There have been notable Spotify holdouts over the years, such as Cindy Lee, the musical project and drag persona of Patrick Flegel, formerly of the Calgary band Women. Flegel initially released last year’s wildly acclaimed album Diamond Jubilee only on YouTube and a nineties-looking GeoCities-esque website.
Flegel said in a press release last week that the rest of the Cindy Lee discography would also be pulled from Spotify.
The response of these independent musicians to Ek’s deepening ties to Helsing – Prima Materia also invested in at least one other funding round – doesn’t amount to a mass exodus. But Liz Pelly, whose 2025 book Mood Machine was a critical investigation into Spotify’s business practices, describes artists’ rejection of the platform as the cumulative result of years of frustrations.
“Not even just over the payment model, but also the financialization of music, and the ways in which the streaming economy has played a role in reimagining music as an asset class for wealthy people,” Pelly says.

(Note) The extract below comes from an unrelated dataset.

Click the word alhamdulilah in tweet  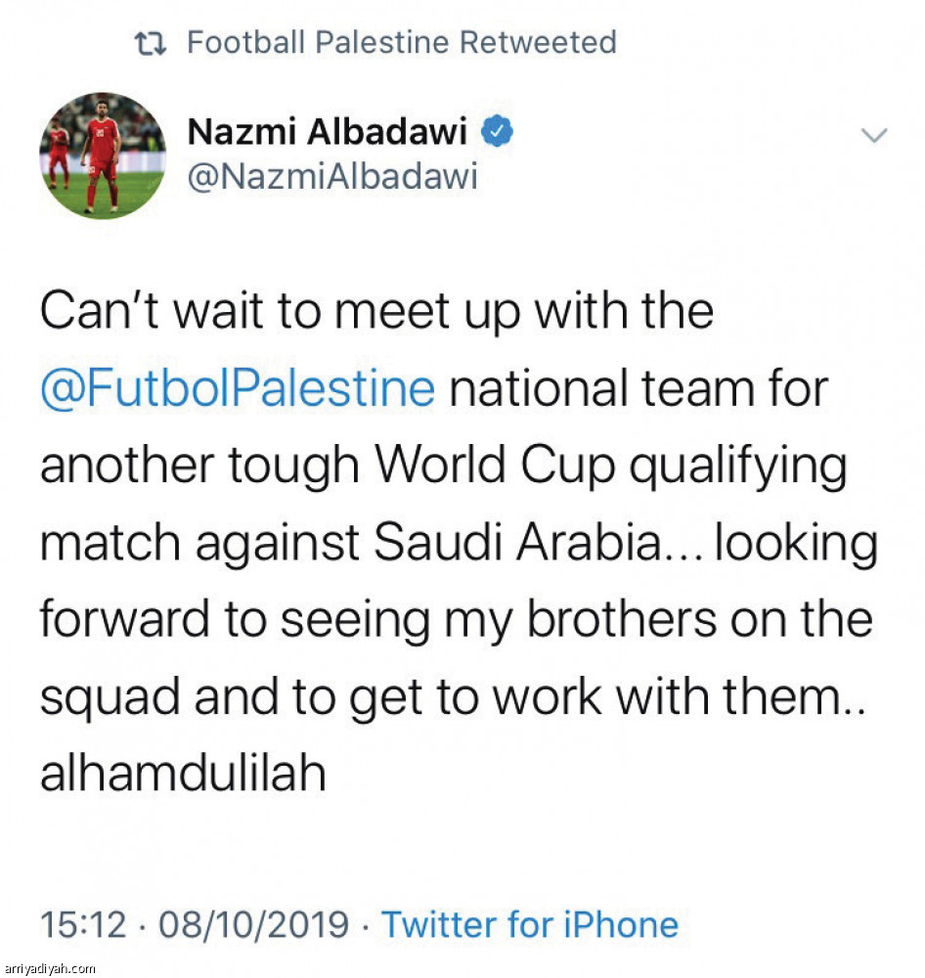click(x=182, y=775)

She also points to a long history of musicians pushing back against the defence industry, such as Montreal post-rock group Godspeed You! Black Emperor, whose 2002 album Yanqui U.X.O. featured artwork linking that industry with music companies. “Musicians don’t want money made from their music to be invested in the military-industrial complex,” Pelly says.
VanGaalen asked his labels, Sub Pop and Flemish Eye, to remove his music from Spotify, Apple Music and Amazon Music after U.S. President Donald Trump’s inauguration, following reports that the companies or their chief executives donated to the event. His frustration with streaming platforms only deepened since learning about Prima Materia’s latest Helsing investment.

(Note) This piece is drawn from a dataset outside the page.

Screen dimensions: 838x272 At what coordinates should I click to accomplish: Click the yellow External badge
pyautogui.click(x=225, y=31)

“I didn’t ever think that I would be in a position where my art would be used for something so despicable and so inhumane,” VanGaalen says. He praises his labels for their commitment to independent music, in stark contrast to Spotify’s profit motive.
VanGaalen says he has no intention to shame fans or artists who keep using the service but wanted follow his moral compass. Like Fiver and Cindy Lee, his music is available for fans to hear for free on Bandcamp.
Schmidt, of Fiver, says that artists exiting Spotify could spark ideas for new systems for accessing music: “I think withdrawing is the beginning of the creation of more ethical pathways for musicians to work.”